Pensando em todo esse esforço e sacrifício, podemos imaginar um terrível paradoxo. Ou seja: para agüentar essa demanda os atletas são preparados e, consequentemente, gozam de uma saúde de ferro. No entanto, essa mesma preparação, aliada a todos os fatores inerentes à prática esportiva de alto nível pode provocar um desequilíbrio nos diferentes fatores que fazem parte da preparação de um atleta: físico, técnico, tático e psicológico. Esse desequilíbrio, de certa forma, pode afetar a saúde desse atleta trazendo conseqüências de ordem física, psicológica e social.

Dentre esses três fatores, abordarei de forma mais direta o psicológico e mais especificamente o stress provocado pelo processo competitivo ao qual esses atletas são submetidos (entenda-se como processo competitivo toda a preparação individual e coletiva e a competição propriamente dita).

Dentre os fatores de stress mais comuns em um processo competitivo encontramos os fatores competitivos e os fatores extra-competitivos. Dos fatores competitivos podem ser ressaltados os estados psicológicos (medos, preocupações, expectativas e inseguranças); situações de jogo (situações específicas de cada esporte, arbitragem, técnicos, torcida, adversários); preparação da equipe (treinamento e infra-estrutura); planejamento e organização (federações, calendários); pressões externas. Dos fatores extra-competitivos podem ser destacados os relacionamentos, problemas com escola, trabalho e financeiros e os fatores sociais (amizades e vida social).

O trabalho de planejamento das atividades (treinamento e jogos) é primordial no combate a esse stress, pois se os atletas não tiverem momentos de descanso poderão apresentar respostas inadequadas que poderão variar desde respostas físicas/fisiológicas, psicológicas (emocionais e cognitivas) e sociais. O conjunto desses fatores atuando sobre o atleta pode levá-lo a uma situação de sobrecarga de trabalho que seguramente afetará sua saúde, por mais bem preparado que possa estar.
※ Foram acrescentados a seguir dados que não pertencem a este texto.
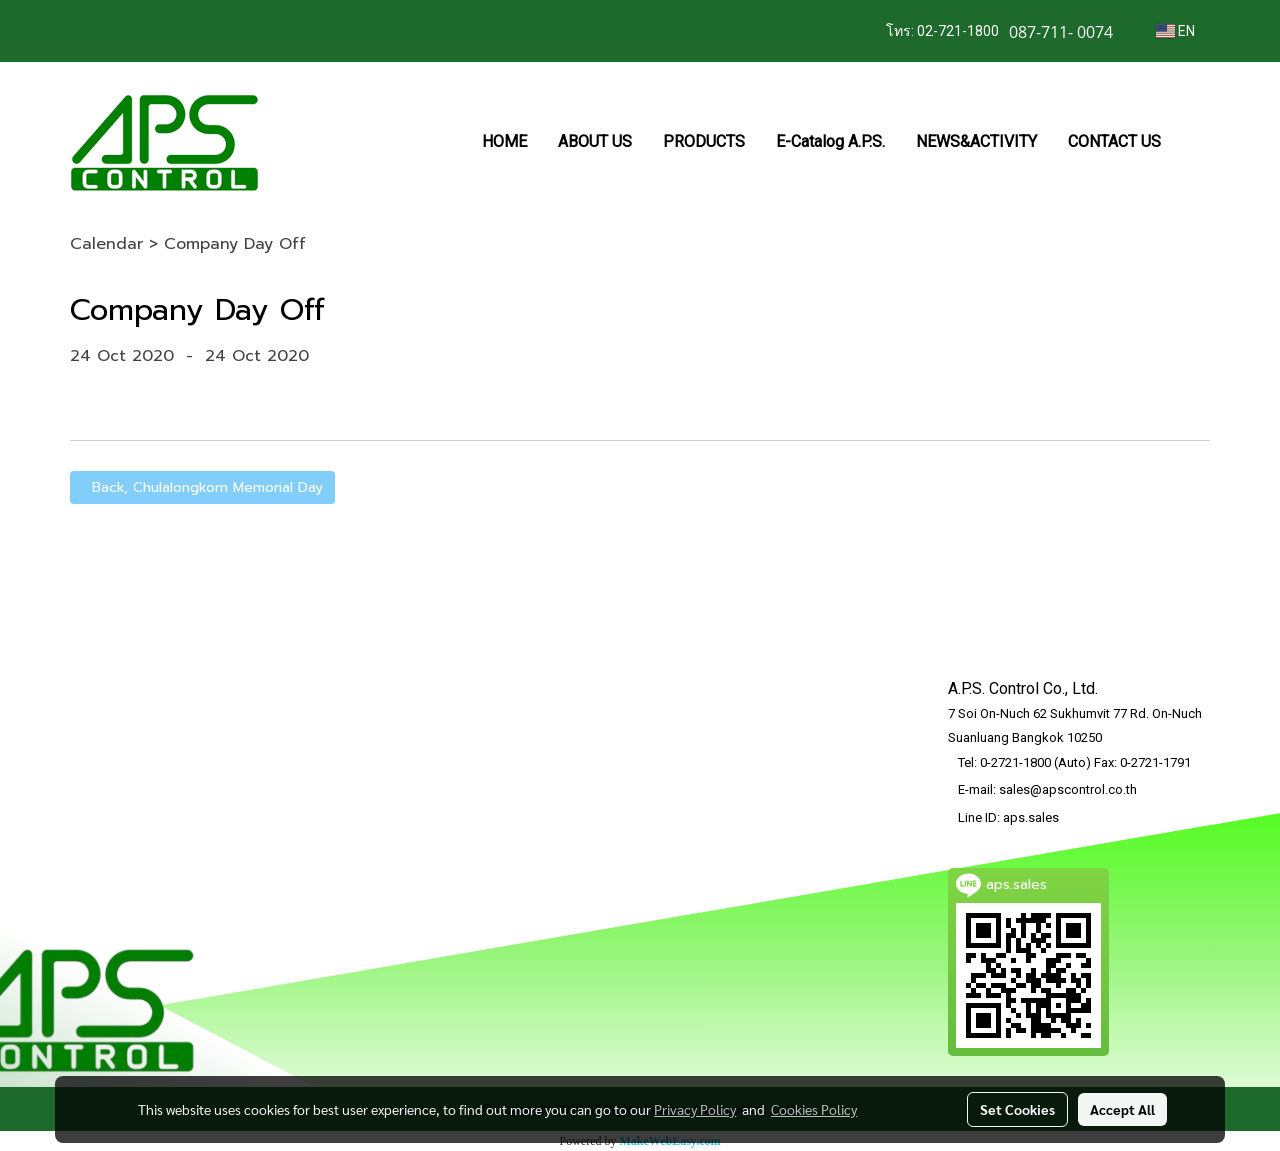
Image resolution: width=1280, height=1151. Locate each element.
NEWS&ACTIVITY (976, 141)
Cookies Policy (814, 1109)
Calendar (106, 244)
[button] (1194, 142)
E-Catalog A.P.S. (830, 141)
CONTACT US (1114, 141)
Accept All (1122, 1109)
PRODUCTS (704, 141)
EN (1175, 31)
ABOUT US (595, 141)
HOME (504, 141)
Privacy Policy (695, 1109)
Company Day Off (235, 244)
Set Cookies (1017, 1109)
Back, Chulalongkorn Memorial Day (202, 487)
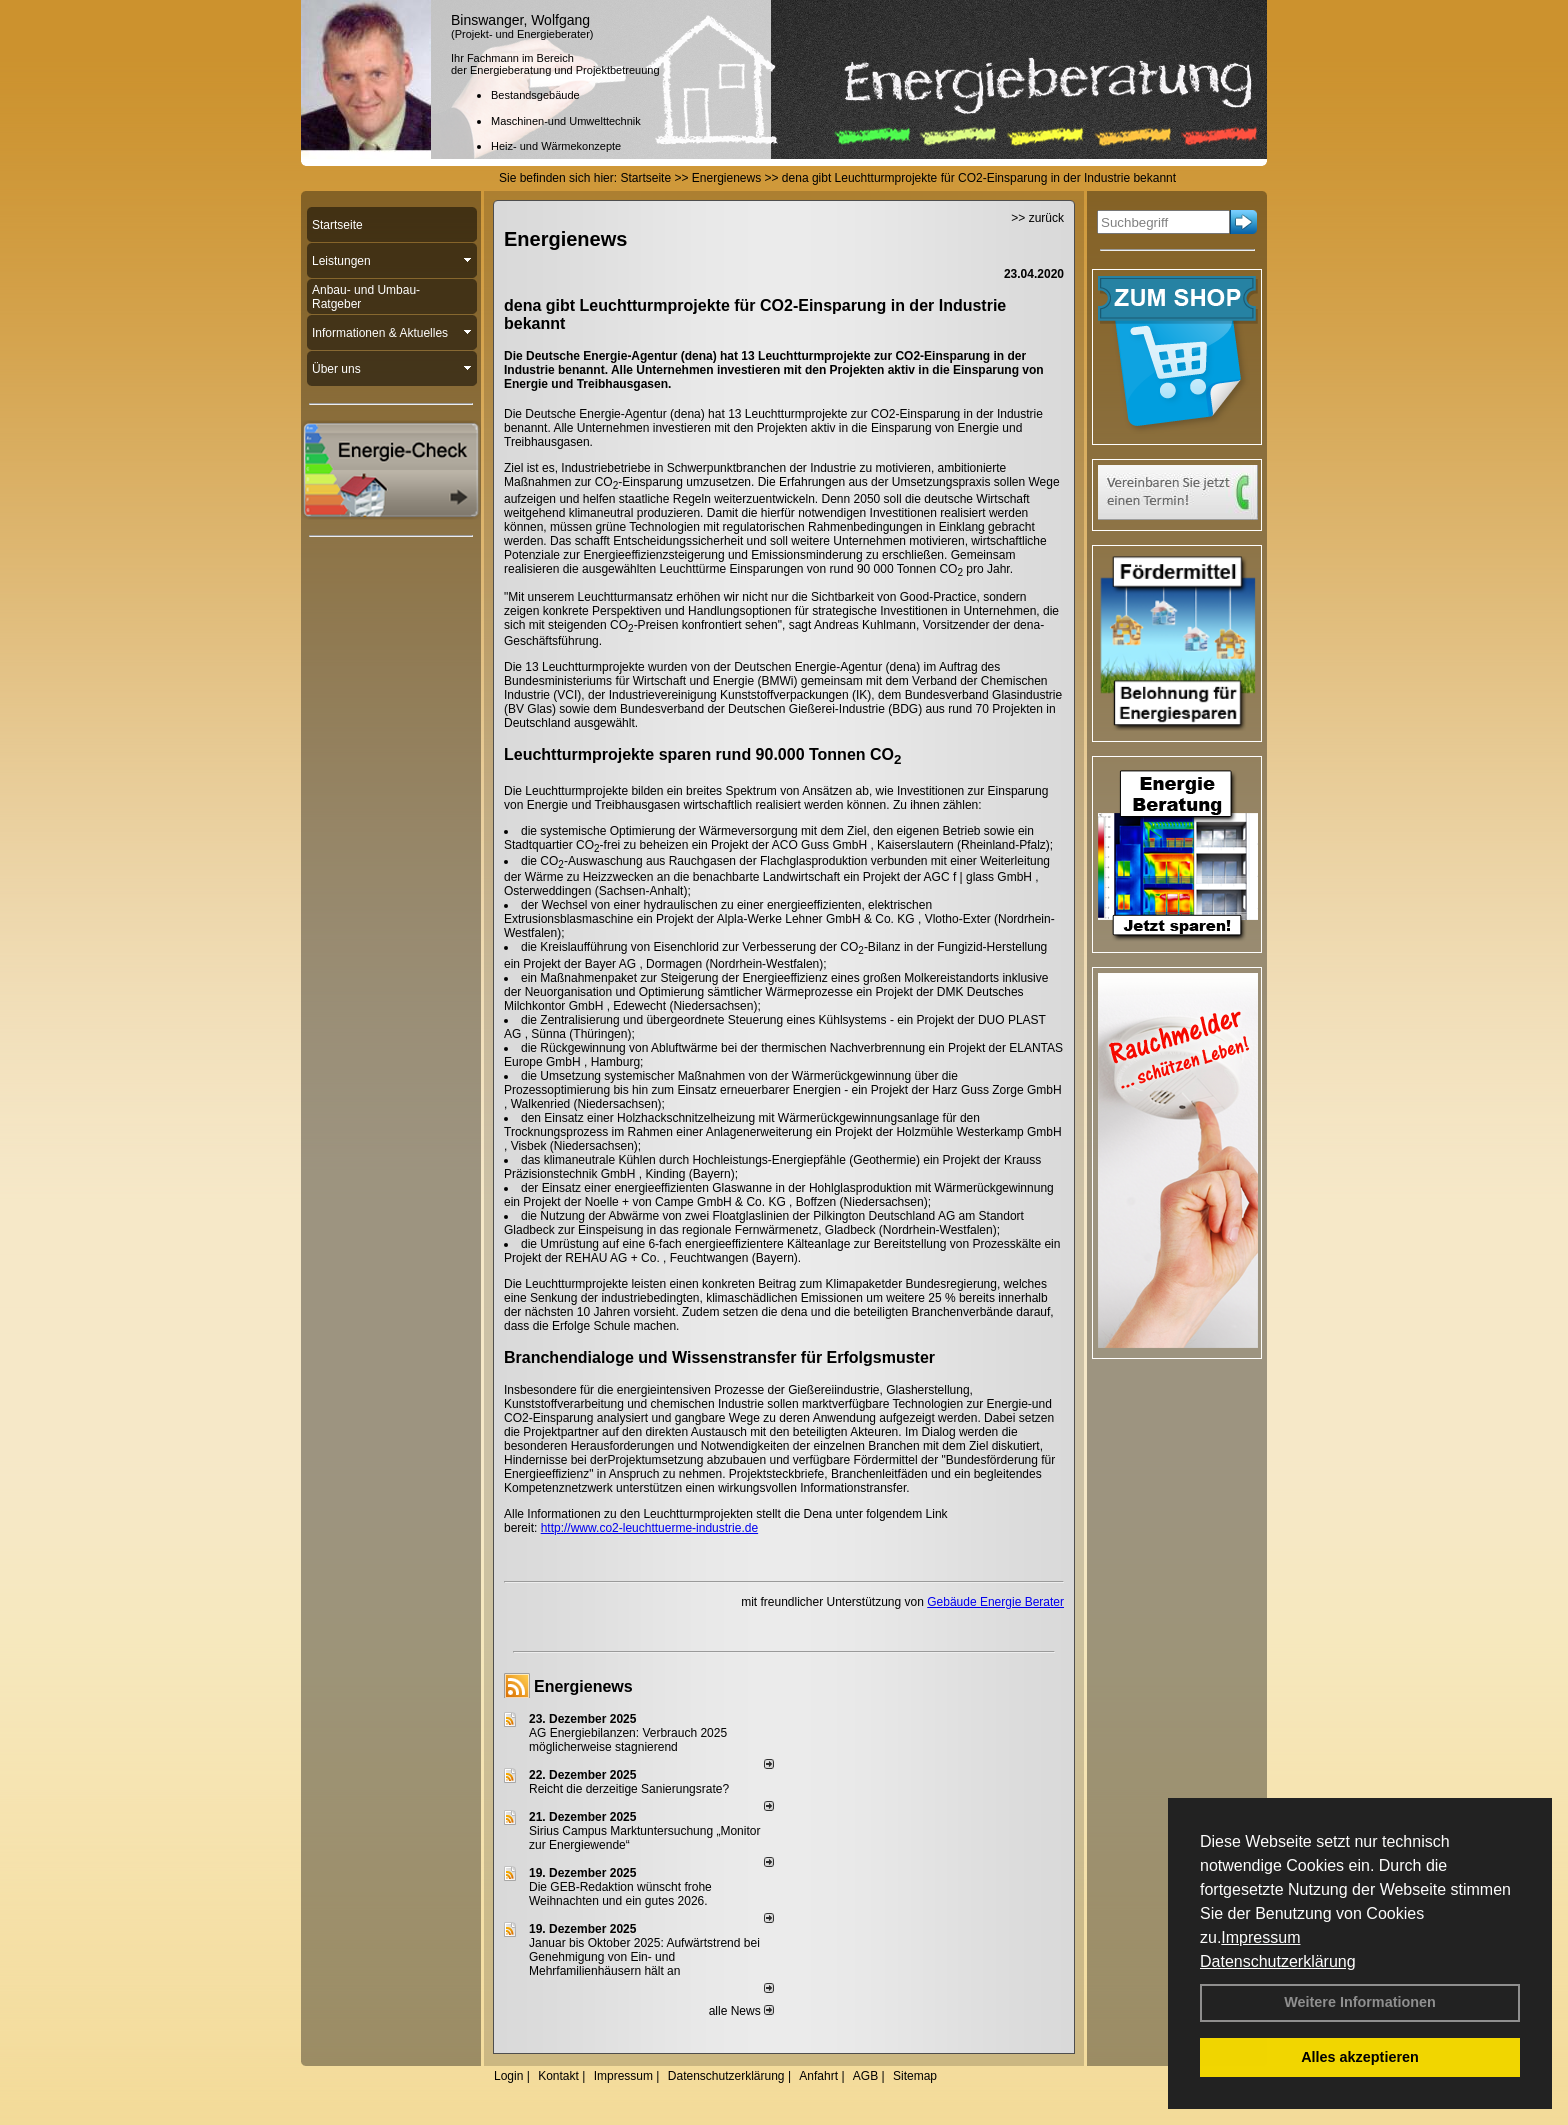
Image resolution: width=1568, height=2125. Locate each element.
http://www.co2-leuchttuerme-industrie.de (649, 1528)
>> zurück (1037, 218)
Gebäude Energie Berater (995, 1602)
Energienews (583, 1686)
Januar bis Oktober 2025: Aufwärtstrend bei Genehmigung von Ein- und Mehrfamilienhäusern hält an (644, 1957)
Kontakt (558, 2076)
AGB (865, 2076)
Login (508, 2076)
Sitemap (915, 2076)
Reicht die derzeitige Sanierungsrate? (637, 1789)
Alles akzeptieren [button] (1360, 2057)
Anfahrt (818, 2076)
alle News (741, 2011)
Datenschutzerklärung (1278, 1961)
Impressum (1260, 1937)
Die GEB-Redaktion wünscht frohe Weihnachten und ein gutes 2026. (620, 1894)
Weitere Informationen (1360, 2002)
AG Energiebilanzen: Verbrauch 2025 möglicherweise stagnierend (628, 1740)
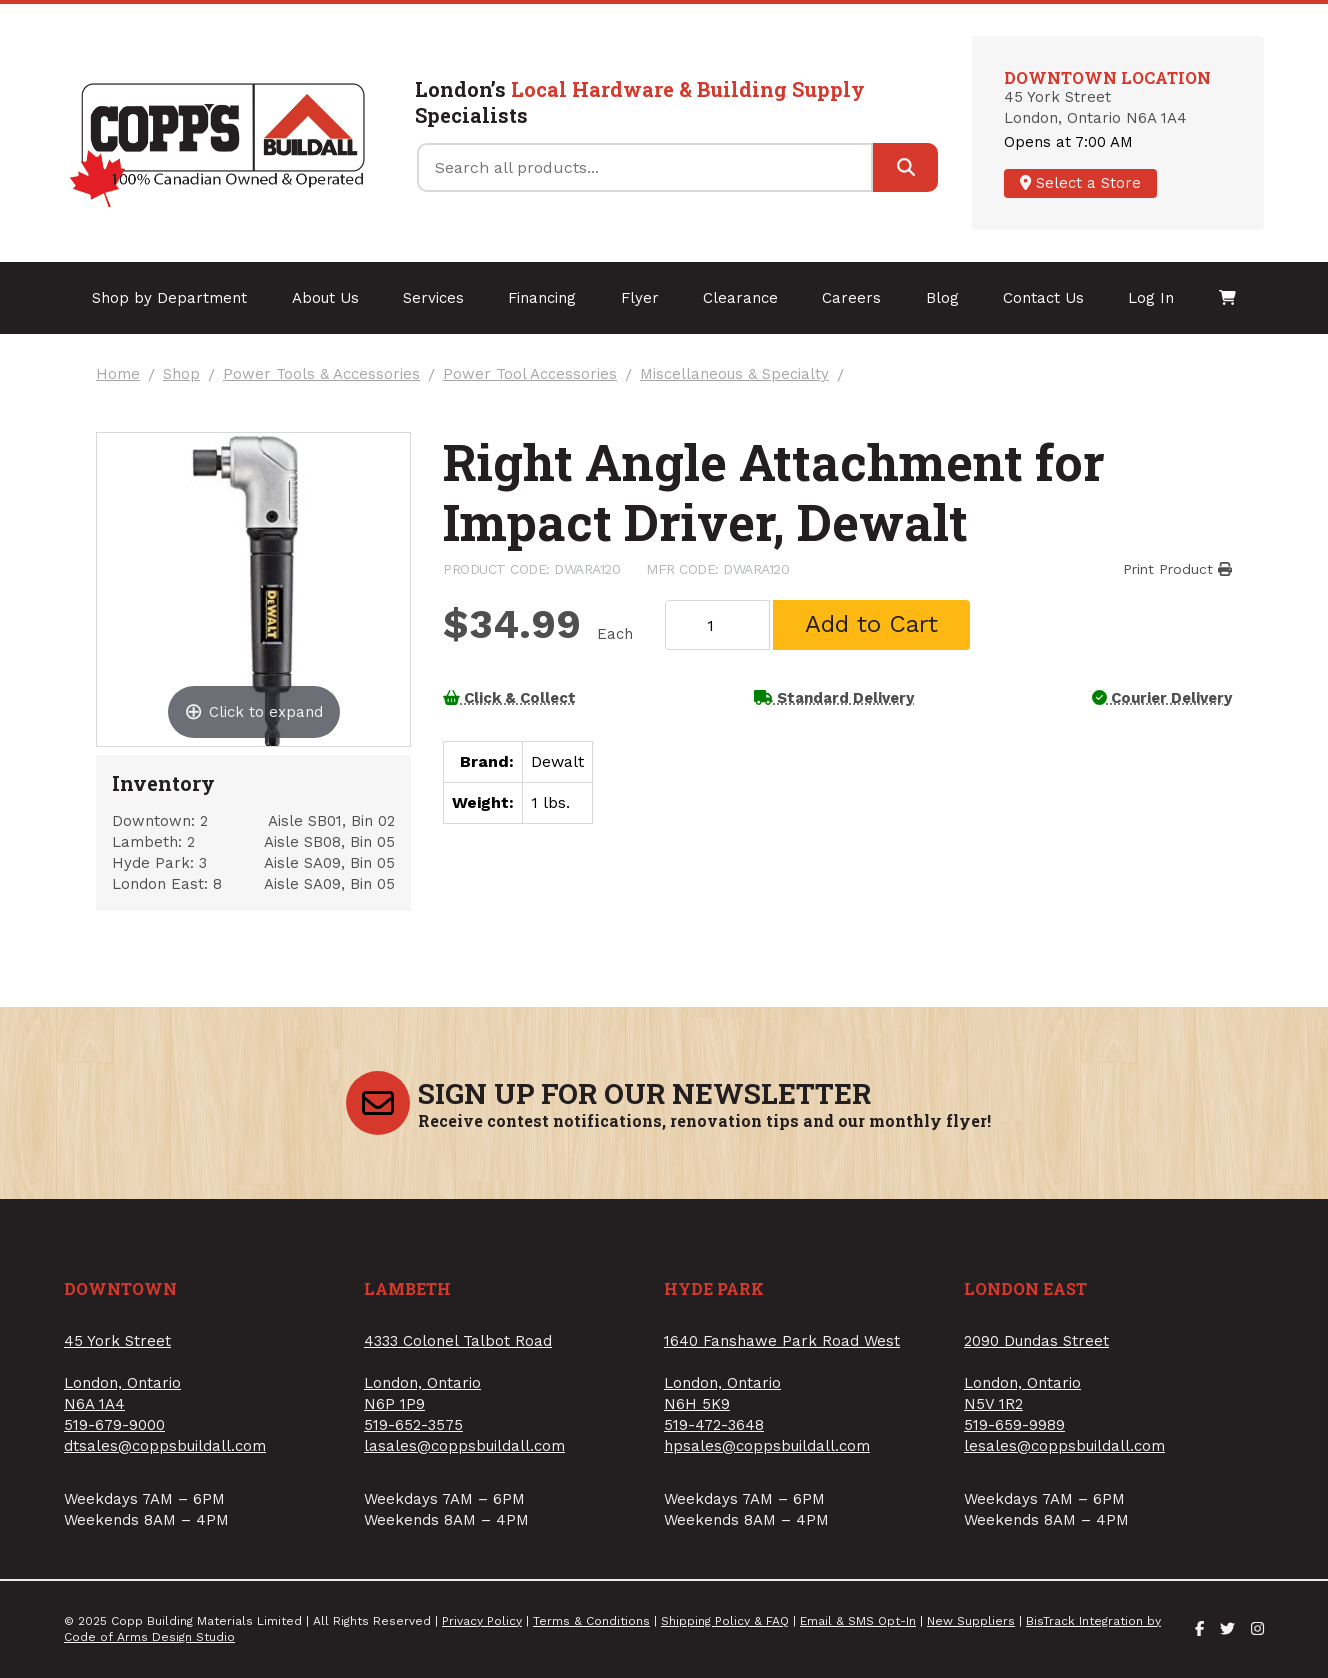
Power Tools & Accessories (321, 374)
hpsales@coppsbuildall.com (767, 1446)
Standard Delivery (834, 698)
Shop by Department (169, 298)
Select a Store (1080, 183)
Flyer (640, 298)
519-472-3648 (714, 1425)
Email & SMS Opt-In (858, 1621)
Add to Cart (871, 624)
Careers (851, 298)
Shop (181, 374)
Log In (1151, 298)
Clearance (740, 298)
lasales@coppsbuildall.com (464, 1446)
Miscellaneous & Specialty (734, 374)
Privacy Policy (482, 1621)
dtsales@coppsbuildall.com (165, 1446)
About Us (325, 298)
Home (118, 374)
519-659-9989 (1014, 1425)
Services (433, 298)
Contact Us (1043, 298)
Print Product (1177, 569)
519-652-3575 (413, 1425)
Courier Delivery (1162, 698)
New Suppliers (971, 1621)
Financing (542, 298)
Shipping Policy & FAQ (725, 1621)
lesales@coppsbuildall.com (1064, 1446)
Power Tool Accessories (530, 374)
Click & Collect (509, 698)
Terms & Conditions (591, 1621)
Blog (942, 298)
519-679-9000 (114, 1425)
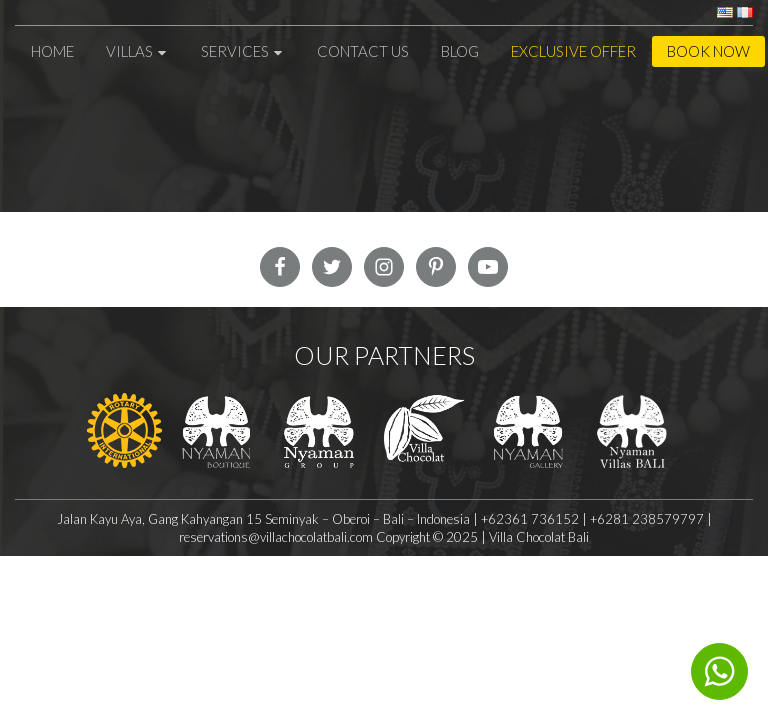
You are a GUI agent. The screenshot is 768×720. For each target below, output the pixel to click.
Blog (460, 51)
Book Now (708, 51)
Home (52, 51)
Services (243, 51)
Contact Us (363, 51)
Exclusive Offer (573, 51)
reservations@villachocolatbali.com (277, 537)
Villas (137, 51)
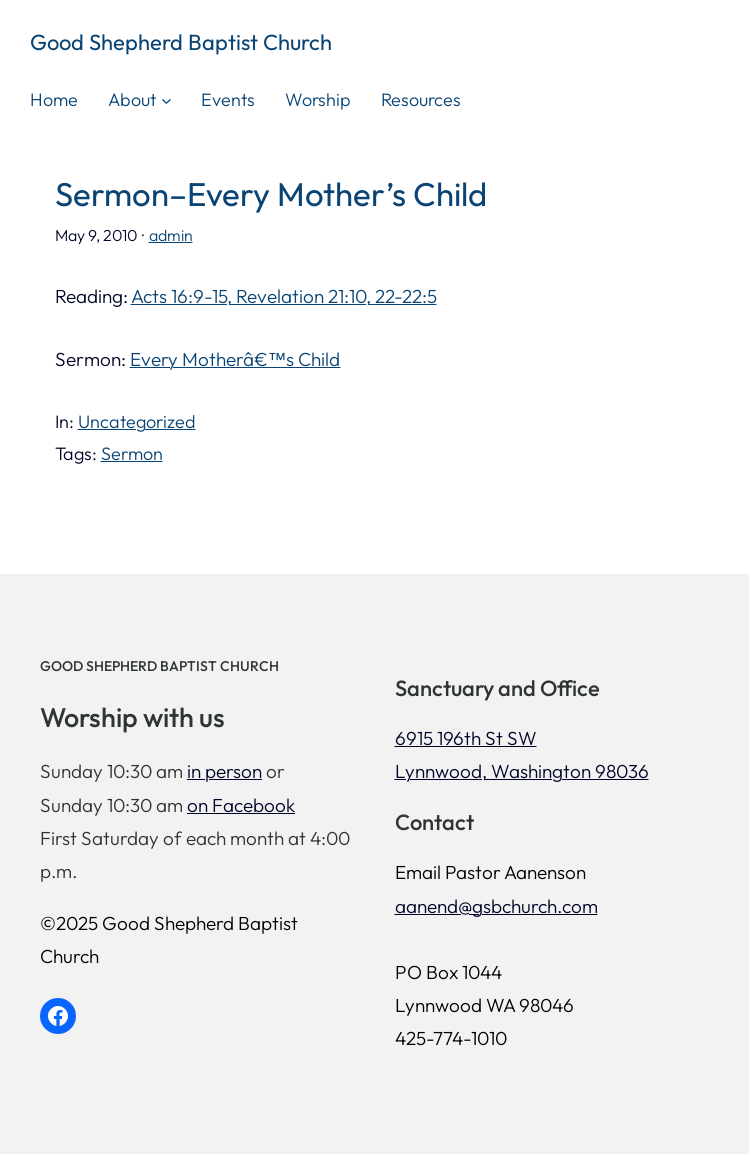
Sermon (132, 453)
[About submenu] (166, 99)
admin (171, 235)
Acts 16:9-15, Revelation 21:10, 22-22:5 (284, 296)
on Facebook (241, 805)
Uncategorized (137, 421)
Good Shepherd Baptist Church (181, 42)
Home (54, 99)
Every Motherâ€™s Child (235, 359)
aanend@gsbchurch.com (496, 906)
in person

Portanto, a atenção ao estado de saúde do atleta deve ser constante, desde o período de iniciação esportiva, quando as crianças começam a tomar contato com o esporte e, principalmente, com a competição. Neste caso o processo de formação e especialização esportiva deve ser considerado a partir das características do praticante, suas necessidades e expectativas. Cuidar para que o treinamento seja introduzido gradativamente, sem exageros e pressões pode garantir uma vida longa para o futuro atleta mas, principalmente, uma qualidade de vida adequada para que ele continue praticando o esporte de forma saudável e prazerosa, mesmo  que não consiga atingir os altos níveis de competição e sucesso.

Imaginar que a prática esportiva massiva, com treinamentos intensivos pode levar a uma condição de ser inatingível pelas doenças que são comuns somente aos “seres humanos” é um terrível engano. Atletas, antes de mais nada, são pessoas comuns, que têm habilidades diferenciadas, mas que sentem dor, emocionam-se e sofrem como qualquer cidadão comum.

Referência bibliográfica

Barbanti, V.J. Dicionário de Educação Física e Esporte (2ª. Ed). São Paulo, Manole, 2005, p.228.